Virtualization giant VMware is partnering with market-leading public cloud provider Amazon Web Services to offer a version of VMware’s virtualization technology as a service. Dubbed VMware Cloud on AWS, the offering means organizations can more easily run virtualized applications on any combination of private, hybrid and AWS cloud environments.

It’s a bid to pull more corporate business, which makes heavy use of virtualization, over to AWS, to emphasize that AWS does in fact embrace the hybrid cloud, and for VMware to move more emphatically toward the cloud. Virtualization has long been popular on-premises, while cloud offerings are seen as an alternative to on-premises data centers. Today’s news brings the two options closer together.

It also heralds a new and close relationship between the two companies, which were once at odds. “AWS will be VMware’s primary public cloud infrastructure, and VMware will be AWS’s primary private-cloud provider,” declared VMware CEO Patrick Gelsinger, on stage with AWS chief Andy Jassy. “We think this is a fabulous day.”

The announcement was scheduled to be made at 1:30 p.m. PT today, but was posted prematurely in a blog post by VMware’s Mark Lohmeyer, who serves as vice president of the products and cloud platform business unit at the company.

“Currently in Technology Preview, VMware Cloud on AWS, will bring VMware’s enterprise class Software-Defined Data Center software to the AWS cloud, and will enable customers to run any application across vSphere-based private, public and hybrid cloud environments,” wrote Lohmeyer. “It will be operated, managed and sold by VMware as an on-demand, elastically scalable service and customers will be able to leverage AWS services such as developer tools, analytics, databases, and more.”

A screenshot showing AWS managing VMware virtualization
A screenshot showing AWS managing VMware virtualization

Virtualization allows multiple operating systems and applications to run independently on a single server, maximizing the efficiency of server hardware. VMware is the market leader in virtualization, followed by Microsoft, according to research firm Gartner, which nonetheless dinged VMware last year for its lack of a public-cloud offering — a shortcoming that today’s announcement addresses.

VMware exclusively will operate, manage and sell the service, which is set to become available in invitation-only beta form early next year and to become generally available mid-2017. Many of VMware’s confusingly named products will be available as AWS services, including vSphere, VSAN and NSX. The companies promised that user interfaces, APIs and command lines familiar to VMware users will be identical when using the cloud service, and that on-premises and cloud-based virtual machines will be manageable from a single screen.

Moving virtual machines to the AWS cloud will allow using other AWS cloud services more easily, including storage, databases and analytics, the companies stressed. A new AWS web page lets customers subscribe to updates on the VMware service.

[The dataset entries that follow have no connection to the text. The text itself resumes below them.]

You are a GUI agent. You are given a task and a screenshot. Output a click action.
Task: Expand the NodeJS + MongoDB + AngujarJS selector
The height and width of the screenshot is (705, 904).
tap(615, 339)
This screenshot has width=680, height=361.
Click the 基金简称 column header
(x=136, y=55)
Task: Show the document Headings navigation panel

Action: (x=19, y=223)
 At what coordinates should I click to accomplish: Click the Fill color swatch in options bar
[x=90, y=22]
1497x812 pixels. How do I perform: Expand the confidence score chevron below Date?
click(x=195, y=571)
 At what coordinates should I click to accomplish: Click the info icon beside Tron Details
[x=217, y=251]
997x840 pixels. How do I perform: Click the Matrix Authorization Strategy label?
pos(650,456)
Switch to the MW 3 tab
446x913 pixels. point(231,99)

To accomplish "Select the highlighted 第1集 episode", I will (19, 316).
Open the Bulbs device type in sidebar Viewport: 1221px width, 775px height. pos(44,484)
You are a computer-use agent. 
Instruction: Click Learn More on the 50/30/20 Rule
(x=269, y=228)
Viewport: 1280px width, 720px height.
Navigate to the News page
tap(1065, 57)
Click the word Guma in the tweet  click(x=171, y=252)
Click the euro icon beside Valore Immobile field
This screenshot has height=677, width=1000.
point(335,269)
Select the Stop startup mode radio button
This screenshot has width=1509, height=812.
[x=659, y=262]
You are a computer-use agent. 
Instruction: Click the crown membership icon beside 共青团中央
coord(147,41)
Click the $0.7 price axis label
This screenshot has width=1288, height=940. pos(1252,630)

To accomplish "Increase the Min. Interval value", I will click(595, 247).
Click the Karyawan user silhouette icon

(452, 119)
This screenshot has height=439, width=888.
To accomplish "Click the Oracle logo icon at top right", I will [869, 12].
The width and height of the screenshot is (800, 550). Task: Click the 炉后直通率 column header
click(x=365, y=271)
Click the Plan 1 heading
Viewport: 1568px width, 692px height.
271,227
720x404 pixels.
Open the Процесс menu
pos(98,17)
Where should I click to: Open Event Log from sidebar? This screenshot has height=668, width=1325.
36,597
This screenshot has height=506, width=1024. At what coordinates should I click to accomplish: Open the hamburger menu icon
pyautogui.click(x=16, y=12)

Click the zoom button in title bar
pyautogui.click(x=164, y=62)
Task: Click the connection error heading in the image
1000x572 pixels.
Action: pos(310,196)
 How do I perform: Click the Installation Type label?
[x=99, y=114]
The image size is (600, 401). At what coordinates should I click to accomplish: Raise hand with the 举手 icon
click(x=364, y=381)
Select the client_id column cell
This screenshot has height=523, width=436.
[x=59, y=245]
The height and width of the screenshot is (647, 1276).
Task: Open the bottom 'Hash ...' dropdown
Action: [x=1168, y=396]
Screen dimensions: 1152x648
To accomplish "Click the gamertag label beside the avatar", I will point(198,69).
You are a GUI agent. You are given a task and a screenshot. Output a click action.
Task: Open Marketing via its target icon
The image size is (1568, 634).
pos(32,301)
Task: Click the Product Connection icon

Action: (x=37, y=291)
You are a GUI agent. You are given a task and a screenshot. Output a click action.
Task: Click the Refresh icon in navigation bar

AWS isn’t the only cloud service VMware has partnered with. It struck a deal with IBM in February, and since then, roughly 1,000 IBM customers are moving their VMware environments to IBM’s cloud, IBM said in a statement. IBM has 4,000 consultants available to help with that move and created the VMware Cloud Foundation to render migration assistance. Google had hoped to make a similar deal with VMware, but IBM got the nod instead, according to Fortune.

Several Xen products from Citrix, which compete with VMware’s offerings, coordinate with Microsoft’s Azure cloud service.